A SunEdison bankruptcy could trigger defaults in many of TerraForm Power’s non-recourse project financings, because the parent is a party in most of these deals, sometimes as project operator. “These defaults are generally curable,” TerraForm said in the Monday filing. “If SunEdison files for bankruptcy, we will work with our project lenders to obtain waivers and/or forbearance agreements as we seek to cure such defaults, however no assurances can be given that such waivers/forbearance agreements will be obtained.”

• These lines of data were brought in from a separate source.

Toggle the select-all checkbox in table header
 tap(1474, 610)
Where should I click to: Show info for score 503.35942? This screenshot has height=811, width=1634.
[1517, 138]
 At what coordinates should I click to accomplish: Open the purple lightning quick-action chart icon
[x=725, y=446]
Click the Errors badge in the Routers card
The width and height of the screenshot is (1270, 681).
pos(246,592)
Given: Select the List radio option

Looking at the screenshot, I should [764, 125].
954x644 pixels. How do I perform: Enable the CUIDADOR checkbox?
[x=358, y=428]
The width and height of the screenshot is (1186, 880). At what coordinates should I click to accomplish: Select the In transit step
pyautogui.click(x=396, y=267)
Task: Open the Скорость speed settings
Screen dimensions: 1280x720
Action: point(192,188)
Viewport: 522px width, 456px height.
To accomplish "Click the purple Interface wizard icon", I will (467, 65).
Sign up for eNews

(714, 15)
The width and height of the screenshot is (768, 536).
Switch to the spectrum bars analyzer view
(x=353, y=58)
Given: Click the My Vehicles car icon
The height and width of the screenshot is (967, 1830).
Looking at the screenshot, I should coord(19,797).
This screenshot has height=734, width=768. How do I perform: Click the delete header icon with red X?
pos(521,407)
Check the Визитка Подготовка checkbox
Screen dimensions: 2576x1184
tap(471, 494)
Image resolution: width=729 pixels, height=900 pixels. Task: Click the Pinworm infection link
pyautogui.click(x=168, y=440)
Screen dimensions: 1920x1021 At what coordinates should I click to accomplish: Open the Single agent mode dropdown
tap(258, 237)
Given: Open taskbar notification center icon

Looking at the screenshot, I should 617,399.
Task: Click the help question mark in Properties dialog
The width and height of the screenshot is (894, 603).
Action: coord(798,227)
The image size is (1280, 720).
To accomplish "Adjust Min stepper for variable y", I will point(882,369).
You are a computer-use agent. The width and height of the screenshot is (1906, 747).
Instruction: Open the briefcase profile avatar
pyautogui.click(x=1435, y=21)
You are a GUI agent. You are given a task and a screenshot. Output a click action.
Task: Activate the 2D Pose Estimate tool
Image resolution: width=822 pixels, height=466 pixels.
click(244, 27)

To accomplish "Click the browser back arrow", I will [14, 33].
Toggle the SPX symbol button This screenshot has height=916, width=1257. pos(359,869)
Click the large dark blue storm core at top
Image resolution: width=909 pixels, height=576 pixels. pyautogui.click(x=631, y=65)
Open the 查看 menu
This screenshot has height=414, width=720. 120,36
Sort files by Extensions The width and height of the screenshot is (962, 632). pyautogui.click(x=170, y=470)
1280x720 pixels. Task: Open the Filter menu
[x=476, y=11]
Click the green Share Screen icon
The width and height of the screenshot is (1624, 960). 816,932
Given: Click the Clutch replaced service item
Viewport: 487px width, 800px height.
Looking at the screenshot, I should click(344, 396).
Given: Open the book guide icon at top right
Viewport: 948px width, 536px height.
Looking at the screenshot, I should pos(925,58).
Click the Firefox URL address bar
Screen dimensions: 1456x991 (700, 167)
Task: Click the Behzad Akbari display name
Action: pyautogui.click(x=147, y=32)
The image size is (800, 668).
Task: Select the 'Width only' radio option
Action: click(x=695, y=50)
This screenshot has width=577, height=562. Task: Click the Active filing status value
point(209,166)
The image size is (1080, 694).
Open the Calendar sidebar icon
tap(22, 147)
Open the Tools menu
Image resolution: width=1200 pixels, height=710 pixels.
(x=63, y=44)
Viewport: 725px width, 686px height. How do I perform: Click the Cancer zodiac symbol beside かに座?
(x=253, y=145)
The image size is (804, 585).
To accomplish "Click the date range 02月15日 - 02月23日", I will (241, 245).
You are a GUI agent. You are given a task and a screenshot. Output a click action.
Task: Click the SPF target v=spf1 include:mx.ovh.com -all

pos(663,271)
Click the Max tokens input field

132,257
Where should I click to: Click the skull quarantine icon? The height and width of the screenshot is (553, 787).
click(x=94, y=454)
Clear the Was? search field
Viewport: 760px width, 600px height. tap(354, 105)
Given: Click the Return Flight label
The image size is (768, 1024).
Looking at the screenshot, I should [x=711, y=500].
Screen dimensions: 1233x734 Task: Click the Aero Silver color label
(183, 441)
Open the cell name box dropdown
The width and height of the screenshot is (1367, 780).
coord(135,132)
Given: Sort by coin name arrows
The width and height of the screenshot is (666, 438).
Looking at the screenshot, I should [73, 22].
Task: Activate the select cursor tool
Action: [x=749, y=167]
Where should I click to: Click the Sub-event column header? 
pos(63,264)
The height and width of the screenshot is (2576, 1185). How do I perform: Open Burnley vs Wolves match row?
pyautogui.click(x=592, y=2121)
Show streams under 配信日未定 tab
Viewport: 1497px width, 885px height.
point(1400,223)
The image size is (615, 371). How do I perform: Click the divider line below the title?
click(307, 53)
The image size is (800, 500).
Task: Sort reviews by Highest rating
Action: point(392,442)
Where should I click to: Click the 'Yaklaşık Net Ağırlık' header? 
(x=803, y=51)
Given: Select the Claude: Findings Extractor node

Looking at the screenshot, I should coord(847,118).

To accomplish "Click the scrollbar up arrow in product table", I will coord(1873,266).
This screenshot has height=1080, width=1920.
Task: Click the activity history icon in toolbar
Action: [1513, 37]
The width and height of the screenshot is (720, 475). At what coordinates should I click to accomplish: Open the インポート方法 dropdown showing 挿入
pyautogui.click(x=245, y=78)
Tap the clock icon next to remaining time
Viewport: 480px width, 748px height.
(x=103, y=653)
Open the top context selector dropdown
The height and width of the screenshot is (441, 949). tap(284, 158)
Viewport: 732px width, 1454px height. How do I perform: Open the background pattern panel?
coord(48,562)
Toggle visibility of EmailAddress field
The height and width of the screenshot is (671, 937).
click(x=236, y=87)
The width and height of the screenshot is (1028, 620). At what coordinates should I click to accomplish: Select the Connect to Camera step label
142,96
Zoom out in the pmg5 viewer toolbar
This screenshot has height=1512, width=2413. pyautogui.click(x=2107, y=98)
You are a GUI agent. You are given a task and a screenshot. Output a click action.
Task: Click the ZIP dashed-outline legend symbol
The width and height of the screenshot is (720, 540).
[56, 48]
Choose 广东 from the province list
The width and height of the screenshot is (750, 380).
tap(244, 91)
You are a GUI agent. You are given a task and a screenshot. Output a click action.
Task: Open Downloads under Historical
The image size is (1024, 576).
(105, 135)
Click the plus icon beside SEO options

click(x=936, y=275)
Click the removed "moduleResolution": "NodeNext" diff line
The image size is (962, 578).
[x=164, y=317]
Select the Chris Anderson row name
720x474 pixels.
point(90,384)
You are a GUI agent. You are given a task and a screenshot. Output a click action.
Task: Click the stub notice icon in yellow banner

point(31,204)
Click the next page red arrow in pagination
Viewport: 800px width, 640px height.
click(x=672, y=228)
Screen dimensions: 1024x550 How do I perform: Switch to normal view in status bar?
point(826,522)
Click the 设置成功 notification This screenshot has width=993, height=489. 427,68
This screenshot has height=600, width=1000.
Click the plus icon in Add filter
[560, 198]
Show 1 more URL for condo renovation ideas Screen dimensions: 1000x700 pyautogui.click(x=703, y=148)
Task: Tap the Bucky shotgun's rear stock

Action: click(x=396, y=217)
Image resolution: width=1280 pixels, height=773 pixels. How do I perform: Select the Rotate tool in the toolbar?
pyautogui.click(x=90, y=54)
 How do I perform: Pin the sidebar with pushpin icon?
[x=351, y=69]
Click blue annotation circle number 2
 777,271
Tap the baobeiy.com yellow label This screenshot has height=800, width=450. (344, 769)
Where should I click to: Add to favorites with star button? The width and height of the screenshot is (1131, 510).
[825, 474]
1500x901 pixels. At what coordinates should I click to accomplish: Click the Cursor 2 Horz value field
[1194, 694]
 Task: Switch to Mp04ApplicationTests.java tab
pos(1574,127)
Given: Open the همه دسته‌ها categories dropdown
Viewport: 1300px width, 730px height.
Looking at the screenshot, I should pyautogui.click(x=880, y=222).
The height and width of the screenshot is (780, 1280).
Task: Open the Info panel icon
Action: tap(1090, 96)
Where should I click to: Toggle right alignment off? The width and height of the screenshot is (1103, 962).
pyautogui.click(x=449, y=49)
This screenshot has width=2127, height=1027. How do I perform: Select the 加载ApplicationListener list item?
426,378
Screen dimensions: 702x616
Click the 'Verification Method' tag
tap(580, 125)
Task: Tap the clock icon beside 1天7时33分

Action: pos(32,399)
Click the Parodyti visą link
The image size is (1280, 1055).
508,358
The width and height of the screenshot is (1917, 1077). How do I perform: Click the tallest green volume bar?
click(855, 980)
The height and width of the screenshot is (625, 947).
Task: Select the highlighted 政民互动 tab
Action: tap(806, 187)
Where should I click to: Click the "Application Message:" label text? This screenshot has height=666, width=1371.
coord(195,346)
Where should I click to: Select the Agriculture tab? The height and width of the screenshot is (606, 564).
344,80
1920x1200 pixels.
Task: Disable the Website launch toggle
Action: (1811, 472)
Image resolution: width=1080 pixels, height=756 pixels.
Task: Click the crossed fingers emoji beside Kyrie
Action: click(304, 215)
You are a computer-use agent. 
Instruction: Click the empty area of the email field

TerraForm Power also said it hasn’t identified any “significant” power purchase agreements that include provisions that would permit a counterparty to terminate the contract if SunEdison files for bankruptcy protection.
Brian Wuebbels, TerraForm Power’s and TerraForm Global’s chief executive officer, resigned last week. He is also exiting as chief financial officer of SunEdison.
Hydro Deal Terminated
In its filing Monday, TerraForm Global also disclosed that it had terminated an agreement to acquire a hydroelectric plant in Brazil from Renova Energia SA, a Sao Paulo-based renewable-energy developer.
TerraForm Global had agreed to buy the Espra hydroelectric plant in July, as part of an acquisition of 336.2 megawatts of power that also included two wind farms in Brazil. In September, TerraForm closed the acquisition of the Salvador and Bahia wind farms, which have about 294 megawatts of capacity. It paid $116.7 million in cash and transferred more than 20 million shares of its Class A common stock.
On Friday, TerraForm Global paid Renova $10 million to terminate the Espra acquisition. The yieldco estimates that the plant would have provided about $4 million to $5 million annually in cash available for distribution.